What? No one reviewed ACAPULCO yet? Fixing that now, not because it's the greatest forgotten novel of the 70s but because I wanted something to read on plane ride, and this one was ready to go into the backpack. It could have been ULYSSES but...
Anyway, this is very much a novel of its day as a cast of characters armed with various neuroses and hangups descend on Acapulco in the late winter months. Half of the characters are there to film a movie named "Love, Love" (yes, that's really the name of their movie). You've got the bullying pig-minded producer, the tortured artistic-minded director, and the beautiful lost-soul star with the wayward past. Added to that is a faded, once fabulously wealthy socialite, a bullheaded father and his hippie son, a well-meaning anthropologist and an out-in-the-fringes sketchy forty year old beachboy. Everyone is hellbent on stirring up a potpourri of soapsuds for the sun-baked, nicotine addicted, beach (or poolside) reader of 1971. Hirschfeld's writing is smooth and professional, and damn it, I got sucked into the story. There's a lot of hot sex, wanton abandon, drugs and tripping, social commentary, love, betrayal and all that cool stuff going on.

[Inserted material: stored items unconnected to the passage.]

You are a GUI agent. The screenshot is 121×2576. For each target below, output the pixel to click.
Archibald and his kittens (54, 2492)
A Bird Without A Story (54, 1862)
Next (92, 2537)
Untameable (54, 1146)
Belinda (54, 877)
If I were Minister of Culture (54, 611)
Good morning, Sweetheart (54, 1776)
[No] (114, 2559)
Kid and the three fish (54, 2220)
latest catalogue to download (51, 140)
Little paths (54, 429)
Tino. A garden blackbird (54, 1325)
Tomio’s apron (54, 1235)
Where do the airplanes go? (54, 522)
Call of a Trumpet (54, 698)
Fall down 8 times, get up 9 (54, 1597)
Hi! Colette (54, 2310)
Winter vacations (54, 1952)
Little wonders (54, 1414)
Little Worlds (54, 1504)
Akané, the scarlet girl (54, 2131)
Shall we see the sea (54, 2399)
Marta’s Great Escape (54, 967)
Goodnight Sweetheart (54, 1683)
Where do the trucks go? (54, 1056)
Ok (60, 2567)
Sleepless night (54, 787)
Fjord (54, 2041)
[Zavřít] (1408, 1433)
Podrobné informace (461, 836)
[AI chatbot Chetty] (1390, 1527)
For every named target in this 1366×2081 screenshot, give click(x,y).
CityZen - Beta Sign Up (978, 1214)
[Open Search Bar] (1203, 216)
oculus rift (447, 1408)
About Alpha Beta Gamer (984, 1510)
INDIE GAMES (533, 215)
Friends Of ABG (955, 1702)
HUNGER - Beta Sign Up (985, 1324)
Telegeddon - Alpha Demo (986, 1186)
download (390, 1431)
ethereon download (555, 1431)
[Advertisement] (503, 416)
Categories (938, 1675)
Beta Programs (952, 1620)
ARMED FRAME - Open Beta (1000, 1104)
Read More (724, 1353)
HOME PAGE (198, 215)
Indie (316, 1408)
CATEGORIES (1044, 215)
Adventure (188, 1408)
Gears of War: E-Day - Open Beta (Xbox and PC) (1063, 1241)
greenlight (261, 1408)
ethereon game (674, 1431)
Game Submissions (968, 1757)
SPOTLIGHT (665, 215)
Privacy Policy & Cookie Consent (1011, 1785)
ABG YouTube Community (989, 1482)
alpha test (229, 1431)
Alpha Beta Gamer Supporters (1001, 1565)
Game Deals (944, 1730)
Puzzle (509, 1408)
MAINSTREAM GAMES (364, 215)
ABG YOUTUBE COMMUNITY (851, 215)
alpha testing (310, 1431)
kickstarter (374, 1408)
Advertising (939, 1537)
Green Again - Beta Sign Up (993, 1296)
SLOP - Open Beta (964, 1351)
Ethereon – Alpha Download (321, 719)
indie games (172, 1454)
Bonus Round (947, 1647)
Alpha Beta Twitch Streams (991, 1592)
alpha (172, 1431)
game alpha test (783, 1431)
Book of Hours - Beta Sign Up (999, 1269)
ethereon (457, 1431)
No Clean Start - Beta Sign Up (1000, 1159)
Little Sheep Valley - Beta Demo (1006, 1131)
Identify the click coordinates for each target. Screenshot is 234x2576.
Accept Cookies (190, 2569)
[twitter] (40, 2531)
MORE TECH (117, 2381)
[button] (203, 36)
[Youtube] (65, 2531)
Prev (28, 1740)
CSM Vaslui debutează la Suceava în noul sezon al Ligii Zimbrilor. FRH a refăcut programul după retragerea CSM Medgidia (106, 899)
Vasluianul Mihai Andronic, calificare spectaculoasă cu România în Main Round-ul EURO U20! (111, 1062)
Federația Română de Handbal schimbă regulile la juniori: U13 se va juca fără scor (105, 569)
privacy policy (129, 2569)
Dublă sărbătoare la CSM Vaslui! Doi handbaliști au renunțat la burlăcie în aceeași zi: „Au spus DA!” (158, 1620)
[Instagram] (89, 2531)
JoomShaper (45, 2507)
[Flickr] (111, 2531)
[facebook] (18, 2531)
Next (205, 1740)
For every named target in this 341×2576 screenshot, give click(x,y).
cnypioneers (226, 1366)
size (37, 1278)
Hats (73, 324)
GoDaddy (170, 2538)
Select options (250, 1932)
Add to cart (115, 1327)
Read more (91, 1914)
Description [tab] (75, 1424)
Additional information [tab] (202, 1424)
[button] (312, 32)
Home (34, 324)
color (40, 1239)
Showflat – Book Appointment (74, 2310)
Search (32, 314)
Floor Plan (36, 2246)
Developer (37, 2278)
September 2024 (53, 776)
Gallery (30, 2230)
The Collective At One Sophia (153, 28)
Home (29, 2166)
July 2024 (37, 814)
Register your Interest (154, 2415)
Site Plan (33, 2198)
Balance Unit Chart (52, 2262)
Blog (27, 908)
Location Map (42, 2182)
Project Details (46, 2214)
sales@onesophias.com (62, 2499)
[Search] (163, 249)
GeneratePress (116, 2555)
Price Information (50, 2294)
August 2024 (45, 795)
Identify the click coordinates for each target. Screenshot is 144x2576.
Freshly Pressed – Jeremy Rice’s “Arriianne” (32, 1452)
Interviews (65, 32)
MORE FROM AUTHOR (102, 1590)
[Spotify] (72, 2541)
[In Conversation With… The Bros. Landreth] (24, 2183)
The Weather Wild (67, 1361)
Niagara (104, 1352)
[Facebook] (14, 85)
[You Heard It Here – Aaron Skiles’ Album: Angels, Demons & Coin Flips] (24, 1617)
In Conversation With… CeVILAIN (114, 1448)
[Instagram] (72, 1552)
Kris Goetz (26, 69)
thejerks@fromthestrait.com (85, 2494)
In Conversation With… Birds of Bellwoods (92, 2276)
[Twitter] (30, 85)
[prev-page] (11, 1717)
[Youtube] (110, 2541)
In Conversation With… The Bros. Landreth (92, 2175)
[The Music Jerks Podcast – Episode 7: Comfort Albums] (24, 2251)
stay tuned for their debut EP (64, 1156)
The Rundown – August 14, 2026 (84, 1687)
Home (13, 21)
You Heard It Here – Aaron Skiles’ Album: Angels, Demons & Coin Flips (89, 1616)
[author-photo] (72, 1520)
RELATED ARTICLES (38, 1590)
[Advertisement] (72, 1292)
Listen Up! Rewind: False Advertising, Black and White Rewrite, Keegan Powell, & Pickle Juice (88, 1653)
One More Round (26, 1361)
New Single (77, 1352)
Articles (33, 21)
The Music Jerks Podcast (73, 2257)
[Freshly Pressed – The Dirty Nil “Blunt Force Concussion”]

ACAPULCO is a relic of a genre that is gone away and forgotten in the cynical world of commercial publishing today. Whatever, I'll take this stuff over most of that oh-so-earnest hi-falutin modern lit of guilt-addled professional suburban urbanites of the 2000s anytime. You know the ones I'm referring to...they buy movie tickets from their smartphones, order lattes from the drive-thru and ponder subjects like whether Nick Carraway is gay or not. (I just can't resist that last jab!)